▶ _YOUR GOAL_
Answer these questions from the report on Tommy Lasorda's death:
1. How many World Series championships did Lasorda win as the Dodgers' manager?
2. How old was Lasorda when he died?
3. How much money did the Dodgers offer Glenn Burke to get married?

Friday, Jan. 8, 2021: The Los Angeles Dodgers issued a statement via Twitter today announcing the death of Tommy Lasorda, the Hall of Fame manager of the team from 1976 to 1996.

According to the Dodgers, he died of a heart attack Thursday night at his home in Fullerton, Calif., and was pronounced dead after being transported to a hospital. He had been discharged Tuesday, one of many trips in and out of the hospital in recent years for heart, back and shoulder problems.

In 20 years as manager of the baseball club, Lasorda won two World Series championships, four National League pennants and eight division titles, and was famous for saying he bled Dodger blue out of loyalty to the organization.

As the Los Angeles Times reported, Lasorda was among the few remaining links to the team’s Brooklyn roots, and had spent 71 seasons with the Dodgers.

“We laugh and we cry and we mourn today, the passing of the man who represented the Dodgers more than anyone in Dodger history,” said Los Angeles Times journalist Bill Plaschke. “Tommy Lasorda was the Dodgers.”

Lasorda was 93, and tributes to the iconic manager have been pouring in, beginning with that of his beloved Dodgers.

Statement by the Los Angeles Dodgers

The New York Times recalled, “Lasorda hugged his ballplayers, remembered their birthdays and the names of their wives and children, and exhorted them to achieve greater deeds,” But few obituaries have made anything more than passing reference to Lasorda’s only son, Thomas C. Lasorda, Jr., who was gay.

ORIGINAL REPORT: Over nearly three decades, Tommy Lasorda’s denial of his gay son’s identity has grown into legend. Tom Lasorda, Jr., known as “Spunky,” died of complications from AIDS on June 3, 1991 at the age of 33. Official reports in the media of the time said Spunky died of “pneumonia and severe dehydration,” and focus more on how his father would deal with managing his baseball team than with the fact that his only son was gay.

The truth may be uncomfortable, but the truth should be told, if not by Lasorda himself, then by Outsports.

We first published these details ten years ago, in a review of a documentary about another baseball icon: Glenn Burke. Here are some selected relevant portions from that story:

“Out. The Glenn Burke Story” is a must-see documentary

By Jim Buzinski Nov 3, 2010

What’s remarkable about Burke is how out he was in the 1970s. Not in a “Hey world, I’m gay” way, but in the sense that his teammates knew as did the management of the Los Angeles Dodgers, Burke’s first team, and eventually fans who would taunt him from the outfield bleachers in Oakland by calling him a “fag.” A memorable moment in “Out” occurs when it is recalled that the Dodgers – trying to stifle rumors that a popular player was gay — offered Burke $75,000 to get married. His reply: “I guess you mean to a woman?”

After turning down the Dodgers’ marriage bribe, Burke decided to hang out more and more with Tommy Lasorda Jr. (“Spunky’), himself a gay man and the son of the team’s manager, Tommy Lasorda. Whether the two dated or not is never clear, but their relationship was a direct f-you to Lasorda and the Dodgers, who presented a wholesome “family values” image. Burke was as good as gone.

▶ _DATA SEGMENT_

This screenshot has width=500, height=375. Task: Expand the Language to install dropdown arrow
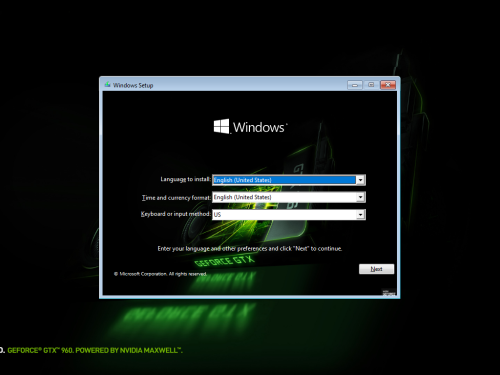[360, 180]
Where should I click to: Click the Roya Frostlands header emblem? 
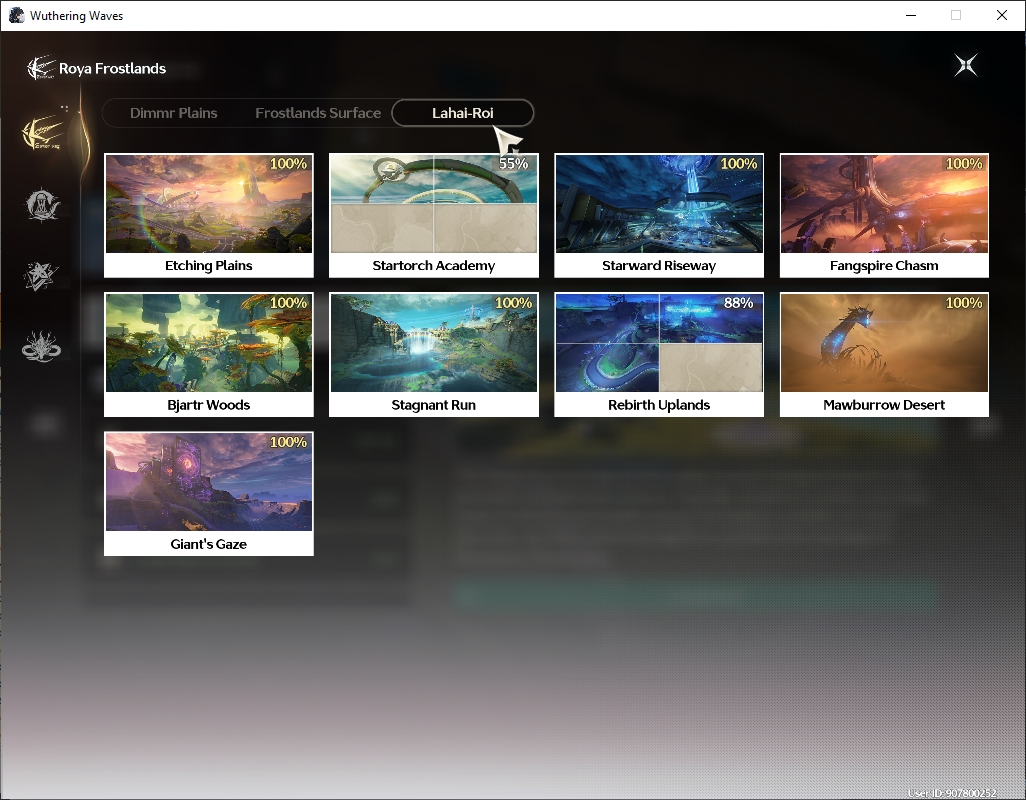coord(41,68)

▶ _EXPECTED ANSWER_
1. Two
2. 93
3. $75,000